La eliminación de México en el Mundial de Qatar 2022 tiene todos los atributos para formar parte de la historia sentimental del país que mejor se relaciona con la tragicomedia. De aquí surgirán crónicas, novelas, poemas y conversaciones de banqueta y sobremesa. La mexicanidad en su estado más puro.
La irreverencia que mostramos frente a la muerte, nuestro desdén por la formalidad y el sentido totalizador de la fiesta realmente nunca han estado por encima de lo que Carlos Monsiváis, el cronista urbano por excelencia, refería como una suerte de pasiones comunes sublimadas por la fatalidad.
Estamos tan malditos que no solo no clasificamos después de vencer a Arabia Saudita 2-1, sino que incluso evitamos quedar fuera del certamen por tarjetas amarillas ante Polonia, lo que hubiera sido, sin ninguna duda, la semilla de una cada vez más necesaria renovación de nuestro manual identitario. Y quién sabe si de paso de la literatura y el periodismo mexicano con la catarata de versos y aforismos que aquello habría desencadenado. El gol final de los árabes nos privó de inscribirnos en la tradición del héroe trágico que muere aplastado injustamente por el sistema —en este caso la FIFA—, para dejarnos en el lugar que siempre hemos ocupado y que, por derecho propio, nos corresponde: el de especialistas en fracasos.

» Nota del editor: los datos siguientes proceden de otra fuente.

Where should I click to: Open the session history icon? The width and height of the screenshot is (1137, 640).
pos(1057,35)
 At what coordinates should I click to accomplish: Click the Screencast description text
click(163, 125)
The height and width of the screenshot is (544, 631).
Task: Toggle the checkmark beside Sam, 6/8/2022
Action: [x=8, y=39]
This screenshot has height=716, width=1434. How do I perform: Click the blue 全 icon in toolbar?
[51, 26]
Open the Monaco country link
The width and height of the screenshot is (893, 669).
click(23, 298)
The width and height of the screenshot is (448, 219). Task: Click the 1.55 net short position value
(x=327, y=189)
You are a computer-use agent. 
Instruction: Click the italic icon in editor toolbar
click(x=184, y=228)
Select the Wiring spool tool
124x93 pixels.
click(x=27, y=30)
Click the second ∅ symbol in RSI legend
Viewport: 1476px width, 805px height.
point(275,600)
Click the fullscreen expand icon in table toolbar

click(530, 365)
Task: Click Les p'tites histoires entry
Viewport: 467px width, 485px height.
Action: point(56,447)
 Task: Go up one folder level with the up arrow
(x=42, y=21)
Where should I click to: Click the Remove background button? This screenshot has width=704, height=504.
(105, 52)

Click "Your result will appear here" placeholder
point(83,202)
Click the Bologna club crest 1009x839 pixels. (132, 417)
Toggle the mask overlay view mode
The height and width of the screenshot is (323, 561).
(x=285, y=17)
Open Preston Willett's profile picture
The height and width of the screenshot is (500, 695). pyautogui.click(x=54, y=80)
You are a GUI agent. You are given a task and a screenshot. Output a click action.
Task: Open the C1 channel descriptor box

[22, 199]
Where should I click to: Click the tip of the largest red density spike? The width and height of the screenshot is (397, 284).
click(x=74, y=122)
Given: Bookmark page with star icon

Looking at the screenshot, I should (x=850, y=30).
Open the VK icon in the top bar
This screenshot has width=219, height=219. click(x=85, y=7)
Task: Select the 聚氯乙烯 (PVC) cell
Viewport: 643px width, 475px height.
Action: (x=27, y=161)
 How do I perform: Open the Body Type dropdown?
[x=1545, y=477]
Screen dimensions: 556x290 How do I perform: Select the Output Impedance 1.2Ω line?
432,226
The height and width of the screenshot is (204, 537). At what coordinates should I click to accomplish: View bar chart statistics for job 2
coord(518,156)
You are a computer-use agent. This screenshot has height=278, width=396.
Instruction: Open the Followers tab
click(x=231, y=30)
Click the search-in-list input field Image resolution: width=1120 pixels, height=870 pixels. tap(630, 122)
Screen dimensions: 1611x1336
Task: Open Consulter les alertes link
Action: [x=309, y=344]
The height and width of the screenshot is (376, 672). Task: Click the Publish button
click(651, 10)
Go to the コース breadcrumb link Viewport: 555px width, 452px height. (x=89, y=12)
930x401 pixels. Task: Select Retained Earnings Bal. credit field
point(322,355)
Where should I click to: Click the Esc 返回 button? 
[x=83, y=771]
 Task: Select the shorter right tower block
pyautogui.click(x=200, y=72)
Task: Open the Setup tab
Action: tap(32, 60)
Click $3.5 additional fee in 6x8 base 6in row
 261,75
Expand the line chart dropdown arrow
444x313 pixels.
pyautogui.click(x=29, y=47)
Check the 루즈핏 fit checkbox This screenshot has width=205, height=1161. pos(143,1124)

Incluso el entrenador Gerardo Martino, gran antagonista de la turba enardecida durante los dos primeros partidos, falló hoy como sospechoso habitual, entregándole las llaves a la zurda contracultural y milagrosa de Luis Chávez e incluyendo a Orbelín Pineda como ese centrocampista capaz de recibir a otra altura, agitar con su hiperactividad y cargar el área rival. Fue tan cruel la manera en que nos despedimos del torneo que no nos quedó nadie sobre quien descargar toda nuestra frustración. Porque sólo sabemos explicar nuestra historia a través de los villanos. Nuestra oralidad y memoria escrita se alimentan de traidores, infieles y delatores. Desde pequeños nos enseñaron a coleccionar decepciones y derrotas más o menos dignas. Y ahora, ni eso.
Con todo lo que desencadenó el amargo final en Lusail, resulta incomprensible que siga existiendo gente que desdeña el fútbol como termómetro social. Cómo no va importarnos el fútbol si condensa todo lo que somos como mexicanos. Si nos sigue paralizando un juego en medio de la etapa más violenta de nuestra historia. Si un partido de México es la única tregua posible con el crimen organizado. Si un triunfo eclipsa los más grandes atropellos institucionales. Si un gol maquilla todas nuestras miserias estructurales. Si una actuación medianamente convincente de la selección es capaz de reconciliarnos con nuestro peor enemigo.
Nos fuimos antes de lo previsto del Mundial de Qatar, con el orgullo herido pero con la reputación intacta: nadie convive mejor con el fracaso.